Ionotropic glutamate receptors (iGluRs) mediate the majority of fast excitatory synaptic neurotransmission in the central nervous system. The selective assembly of iGluRs into AMPA, kainate, and N-methyl-D-aspartic acid (NMDA) receptor subtypes is regulated by their extracellular amino-terminal domains (ATDs)¹.

Kainate receptors (KARs) are tetramers classified into low-affinity receptor families (GluK1–GluK3) and high-affinity receptor families (GluK4–GluK5) based on their affinity for the neurotoxin kainic acid. KARs share a similar architecture with other ionotropic glutamate receptors; the subunits have a large extracellular domain composed of an amino-terminal domain (ATD) and a ligand binding domain (LBD) and an intracellular carboxy-terminal region².

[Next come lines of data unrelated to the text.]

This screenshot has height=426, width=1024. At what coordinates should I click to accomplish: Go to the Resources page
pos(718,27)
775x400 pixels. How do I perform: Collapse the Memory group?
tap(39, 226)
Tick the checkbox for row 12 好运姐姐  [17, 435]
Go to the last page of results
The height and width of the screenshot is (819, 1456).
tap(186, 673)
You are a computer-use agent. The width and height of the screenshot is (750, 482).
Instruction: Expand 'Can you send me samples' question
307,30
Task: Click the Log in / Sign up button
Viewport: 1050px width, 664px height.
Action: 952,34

KARs are expressed in neurons and glial cells throughout the CNS. GluK3 is poorly expressed, appearing in layer IV of the neocortex and dentate gyrus in the hippocampus³.

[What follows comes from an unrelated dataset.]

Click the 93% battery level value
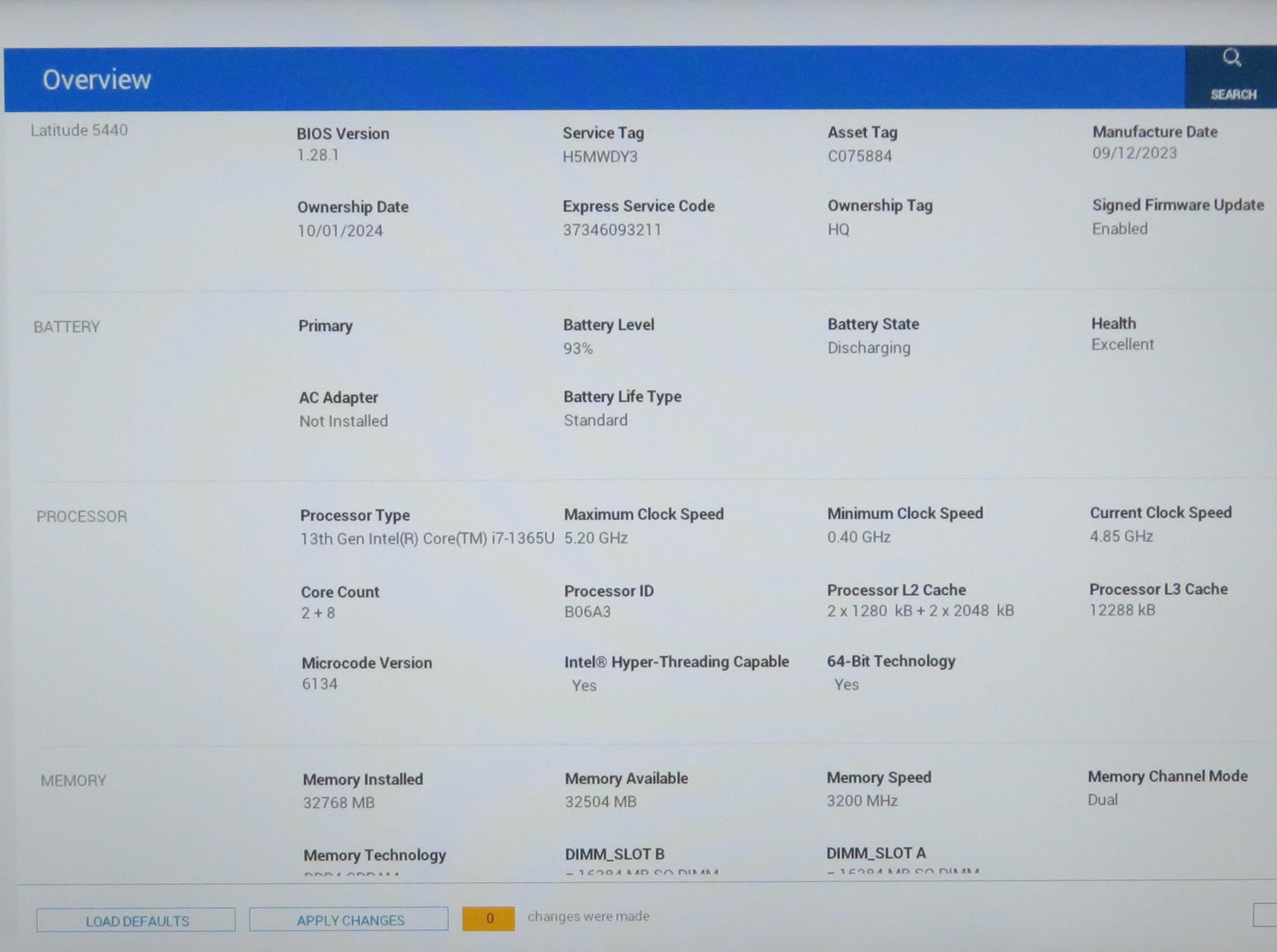 pyautogui.click(x=577, y=348)
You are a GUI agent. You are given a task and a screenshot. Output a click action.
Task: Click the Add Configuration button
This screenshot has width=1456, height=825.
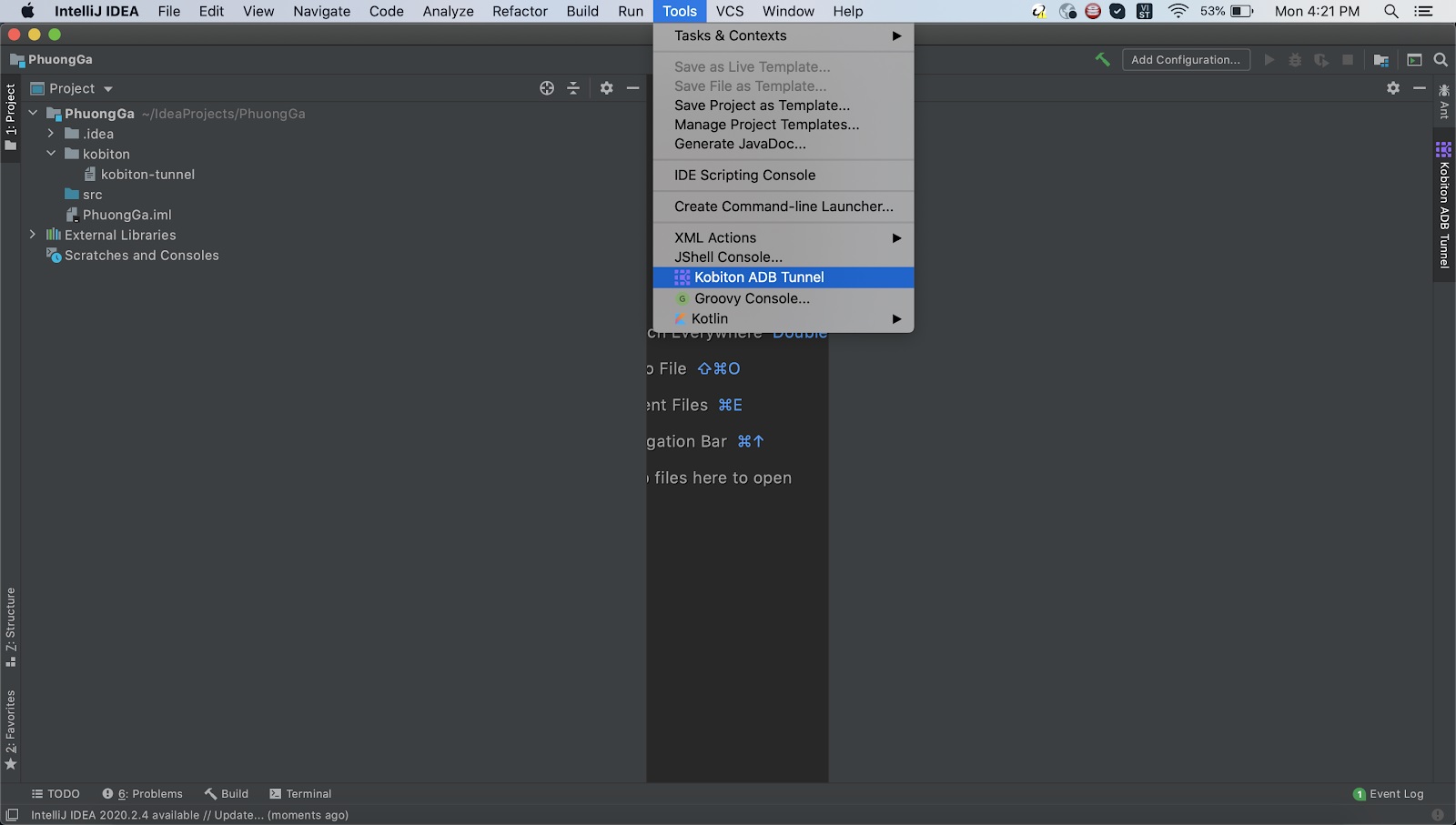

KARs serve a crucial role as modulators of synaptic transmission and plasticity and their dysfunction has been linked to several disease states such as epilepsy, chronic pain and neurodegenerative diseases⁴. Alteration in the extracellular domain of GluK3, is in linkage disequilibrium with recurrent major depressive disorder patients⁵ and subjects with schizophrenia⁶.